Two weeks ago, at the Apple press event, the show went on, and each single announcement of new products or new features was supported by massive applause. Journalists covering the event were overwhelmingly positive about Apple’s new offerings. Apple did its Hollywood-like show, and demonstrated, with an unbelievable consistency, its amazing and unbeatable art of launching products.
Now that the curtain’s gone down, and the excitement has faded, what is Apple’s real move? What have they really offered consumers and what do these offerings mean for the future of the company?
3 new products & services were announced:
– iPhone 6: No surprises here. The next generation is a little bit more of whatever, and a little bit less of whatever, with a better software of whatever… No real innovation, no major differentiations.
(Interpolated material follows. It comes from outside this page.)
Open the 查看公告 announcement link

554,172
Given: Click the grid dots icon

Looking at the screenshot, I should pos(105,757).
– iWatch: Announcing a product half a year before launch can only be done when you are an expert in marketing and communication. As for the product itself, since it is fully dependent on the iPhone, it has limited contribution to your daily life. Your iWatch has basically no ability if it’s not directly connected to your mobile. As an example, if you plan to go for a run, you will need to wear your watch as well as your phone to get its full uses. Despite its great marketing and sleek design, usage will be restricted as long as it is phone-dependent. A smartwatch must be smart to be relevant.
– Apple Pay: This is the most important, innovative, and powerful move from Apple. It has the potential to be as disruptive to the e-payment market as the launch of the iPod was to the music industry, only on a much more massive scale. To understand, let’s share some views on the e-payment market.
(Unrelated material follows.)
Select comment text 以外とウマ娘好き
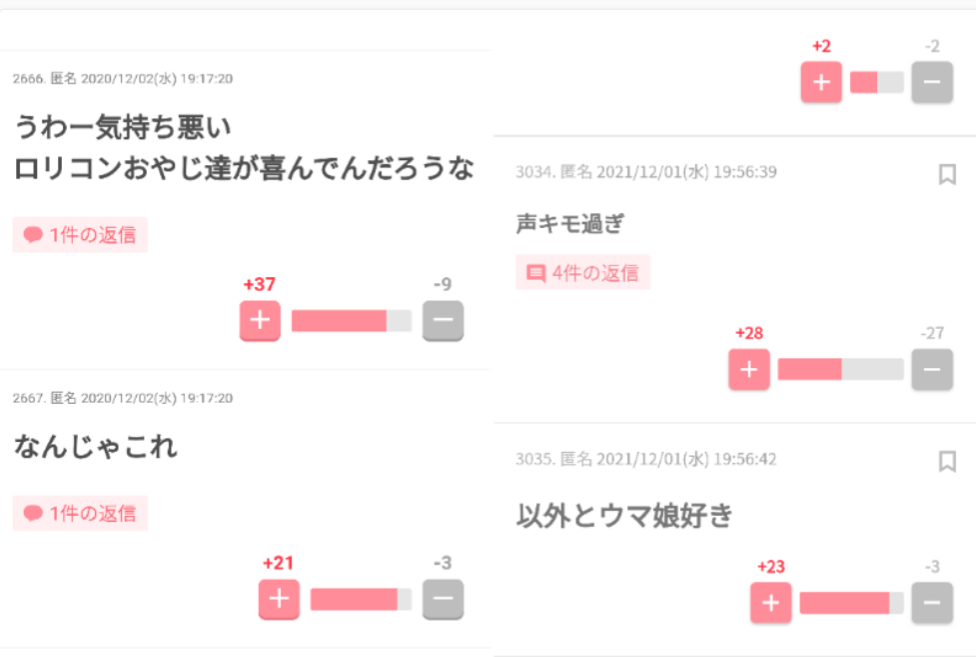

o Traditional: Credit card payment is a traditional, conservative method of online payment. The slow evolution of this sector is hard to believe. The first credit card appears in 1950 (1); the first credit card with swipe was launched in the ‘70s; the first ATM was invented in 1967; and the first chip and pin came to be in 1992(2). No credit card or e-payment innovation has been successfully deployed in the last quarter of a century in the western world.
o Wealthy: In 2012, the estimated amount of non-cash payments, excluding wire transfers, was $79.0 trillion (3). With a fee representing 1 to 3% or the card organisations, the sector is wealthy and highly valued. As a reminder, Visa IPO was the biggest IPO ever in the history of the US (before Alibaba). Today shares are almost 5 times higher and its market capitalization is at $133B$.
o Major issue to solve: Fraud is a major issue and has reached such a level that it is no longer manageable. It is even more relevant in the US where chip and pin technology has a low penetration rate. Based on a recent article from The Economist (4), credit card fraud reached $11.3 billion in 2012, half of which occurred in the US. It continues to grow as credit card usage becomes more and more prevalent, especially with the current e-commerce market. The recent high-profile breaches in security at Home Depot and Target show that security issues around credit card are widespread. Interestingly enough, while France cut fraud by 80% through the integration of chip and pin, and UK have experienced similar declines in theft, the US is not heavily spreading this technology.
o Added value for the customer and the industry: For the end-user, the value was clearly presented during the Apple event: unique user experience, privacy, and security. For the bank the level of security Apple Pay offers is a unique opportunity. The fingerprint technology used by Apple will actually increase the level of security of e-payment.
o What’s in it for Apple? Based on the FT article (5), Apple will earn 0.15% of any transaction. If you assume Apple covers 5% of the payment in US (business and personal), revenue will represent $5.9 billion. With global revenue that should be close to $200 Bn this year, Apple Pay can be a decent contributor to the P&L. The ability to deploy it outside US can make a big difference in Apple financials.
The challenge will be in the ability to build a full eco-system, and persuading both sides of the transaction (retailers and card manufacturers) to participate. In the long run, it will be interesting to see if Apple can become the next Visa by accessing bank accounts directly. In Germany already, online payment is going straight to the bank account, shortcutting Visa and Matercard fees.